■ PROBLEM STATEMENT: Copy everything in the listing below, from the line containing "Viewport: 354px width, 258px" down through the end of the listing, and leave the pictures out of your answer.

■ RECORDS SUPPLIED:
┄┄┄┄┄┄
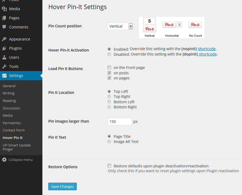Click the Tools wrench icon
The height and width of the screenshot is (195, 242).
click(4, 67)
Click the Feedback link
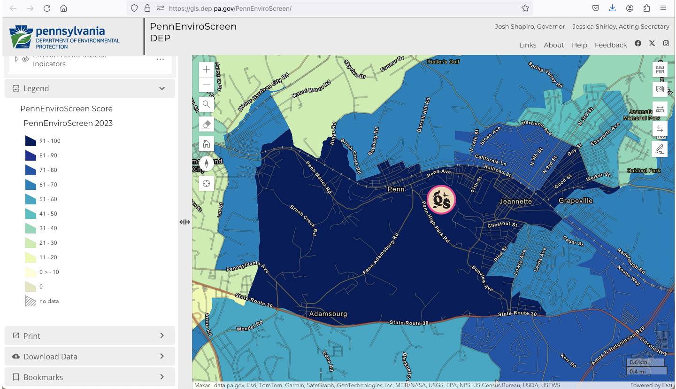This screenshot has height=389, width=676. point(611,45)
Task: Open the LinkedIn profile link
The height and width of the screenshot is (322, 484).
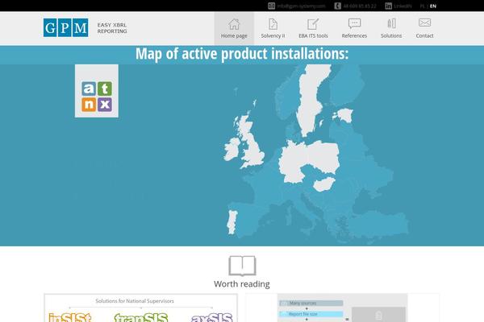Action: click(402, 6)
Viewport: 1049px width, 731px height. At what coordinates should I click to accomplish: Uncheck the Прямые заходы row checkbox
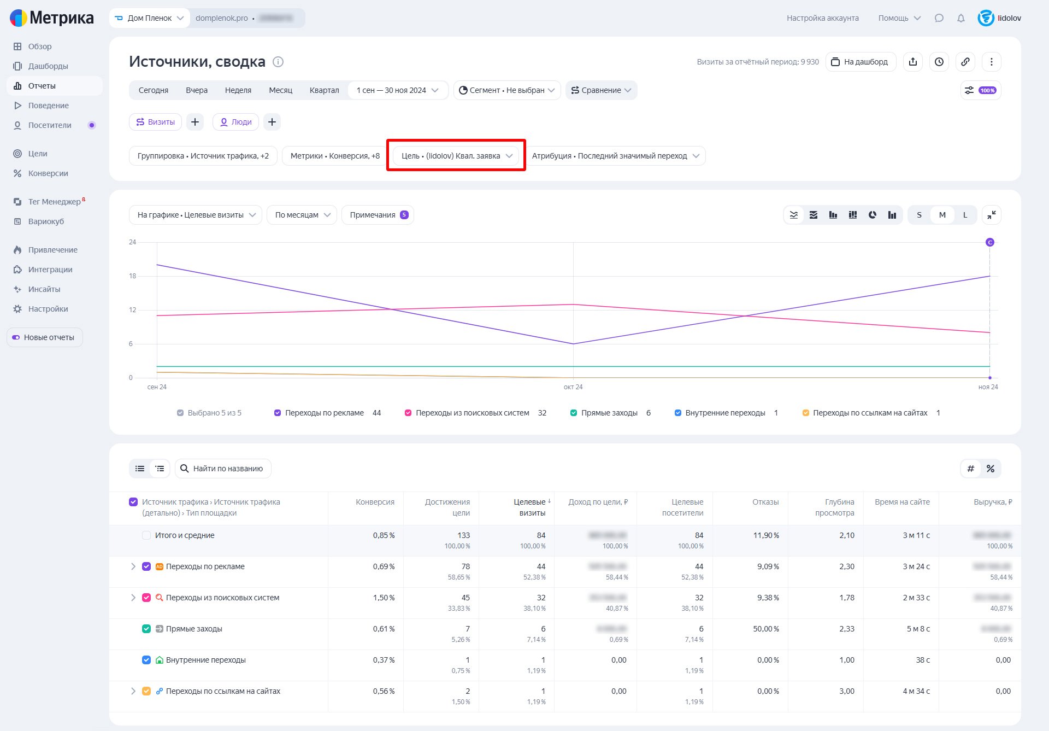[146, 629]
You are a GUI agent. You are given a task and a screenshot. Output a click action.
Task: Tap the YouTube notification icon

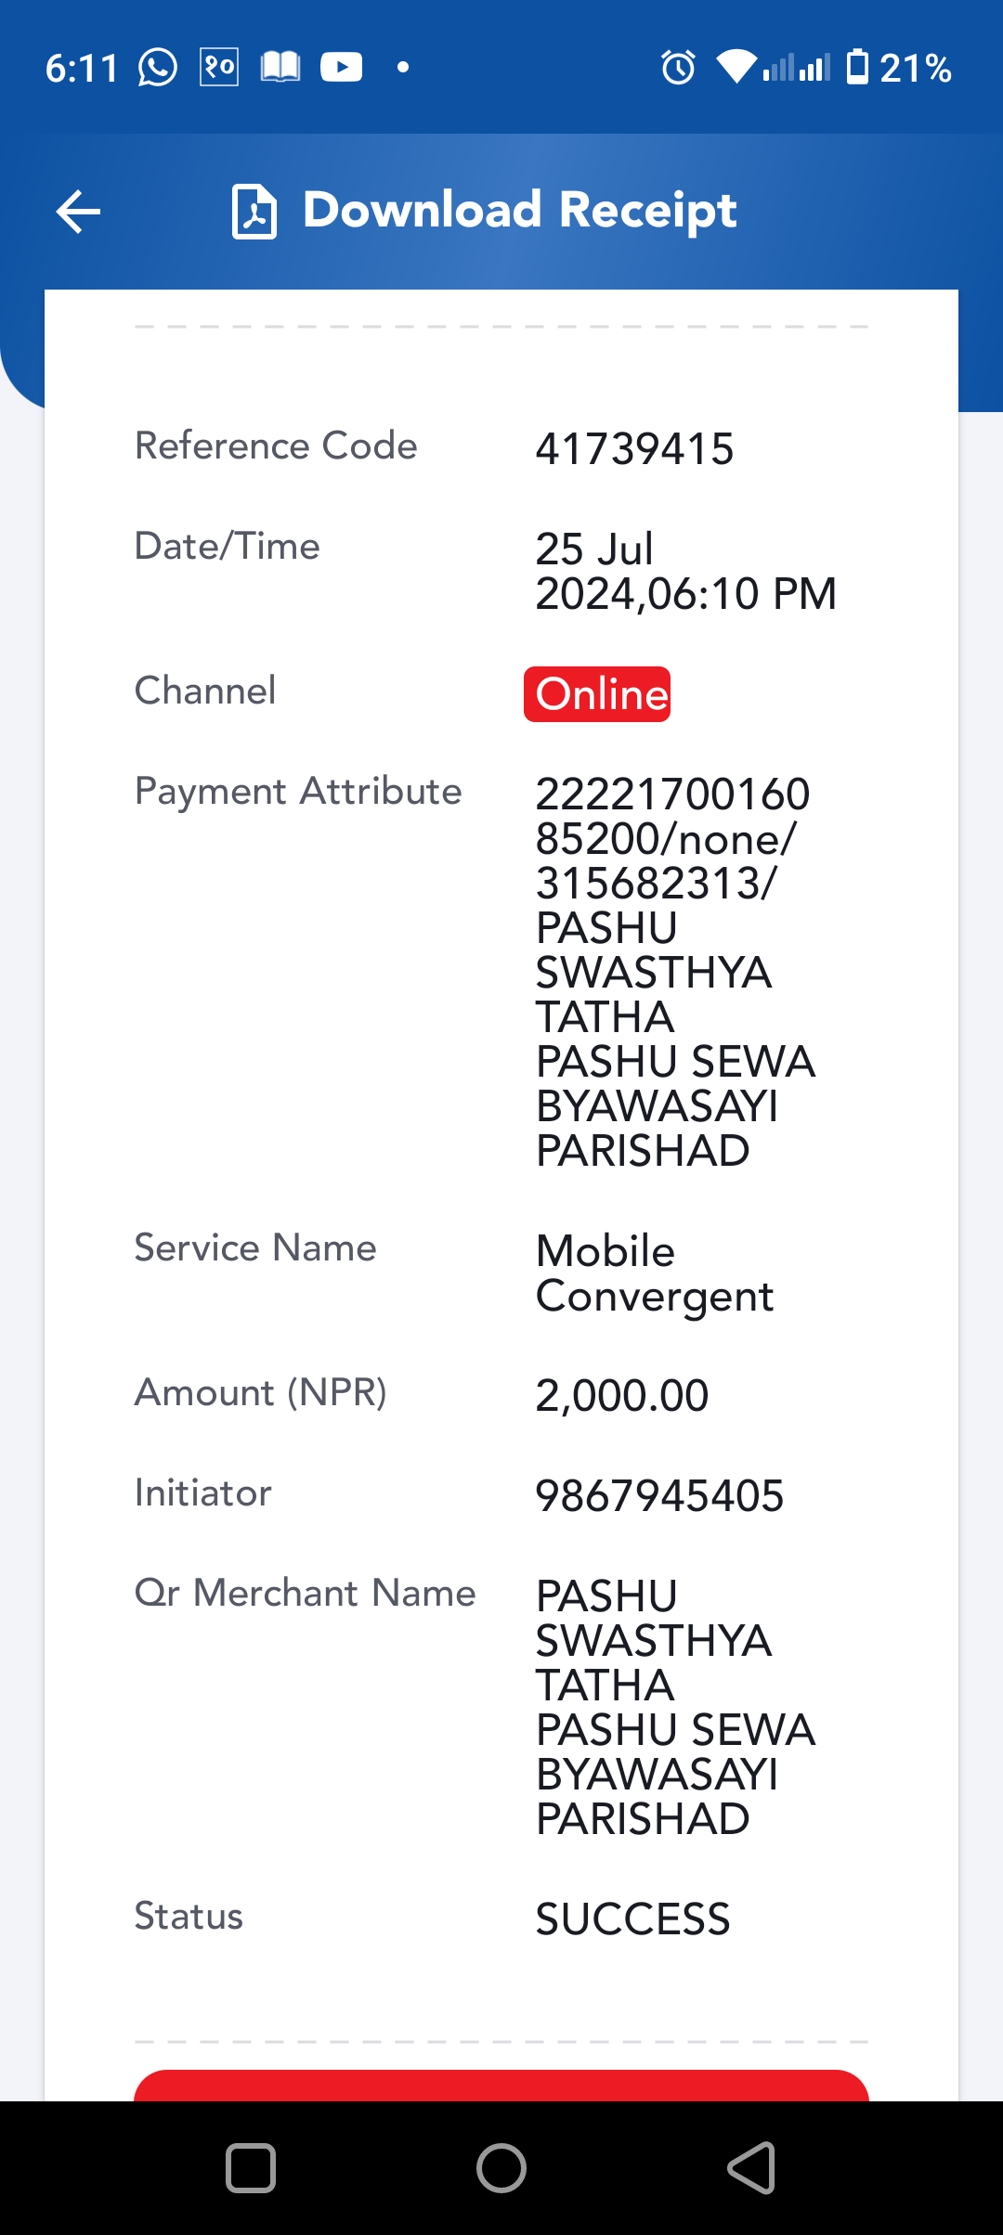(341, 68)
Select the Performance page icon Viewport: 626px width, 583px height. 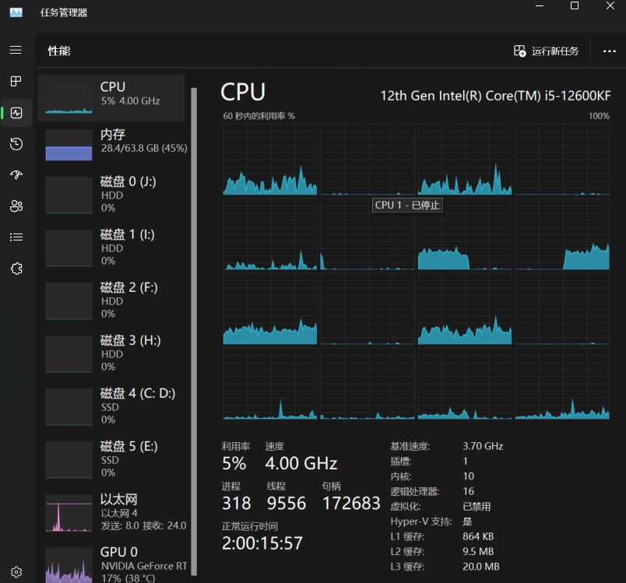tap(16, 113)
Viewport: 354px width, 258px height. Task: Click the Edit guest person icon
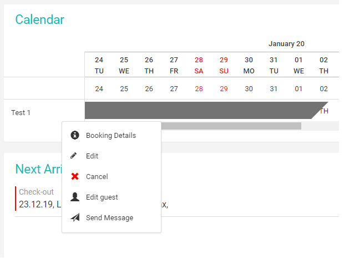pyautogui.click(x=75, y=197)
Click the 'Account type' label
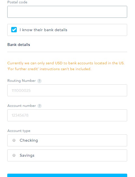The width and height of the screenshot is (135, 177). pyautogui.click(x=19, y=131)
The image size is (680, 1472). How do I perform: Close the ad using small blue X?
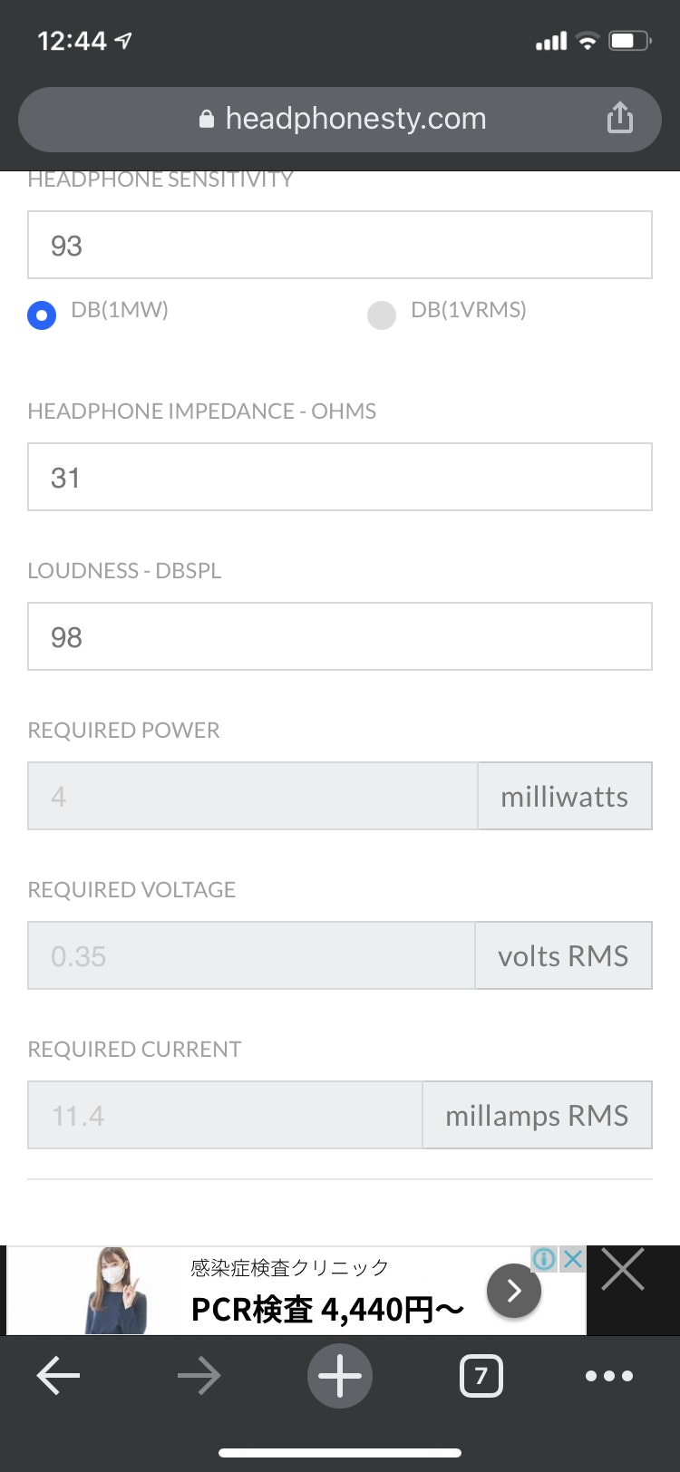click(573, 1259)
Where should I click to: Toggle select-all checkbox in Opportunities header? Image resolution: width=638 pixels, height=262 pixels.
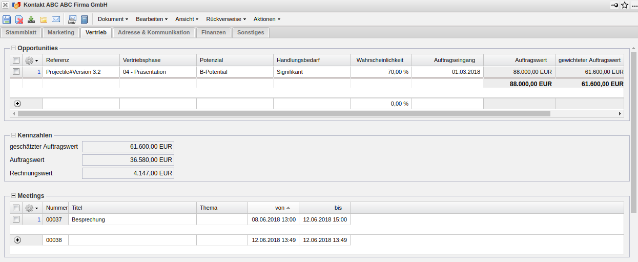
┄┄┄┄┄┄
■ WRITTEN RESPONSE:
Viewport: 354px width, 258px height. Task: Click the Edit guest person icon
pyautogui.click(x=75, y=197)
Click the 'Account type' label
The width and height of the screenshot is (135, 177). pyautogui.click(x=19, y=131)
The image size is (680, 1472). How do I perform: Close the ad using small blue X?
click(573, 1259)
Where should I click to: Toggle select-all checkbox in Opportunities header? Image resolution: width=638 pixels, height=262 pixels.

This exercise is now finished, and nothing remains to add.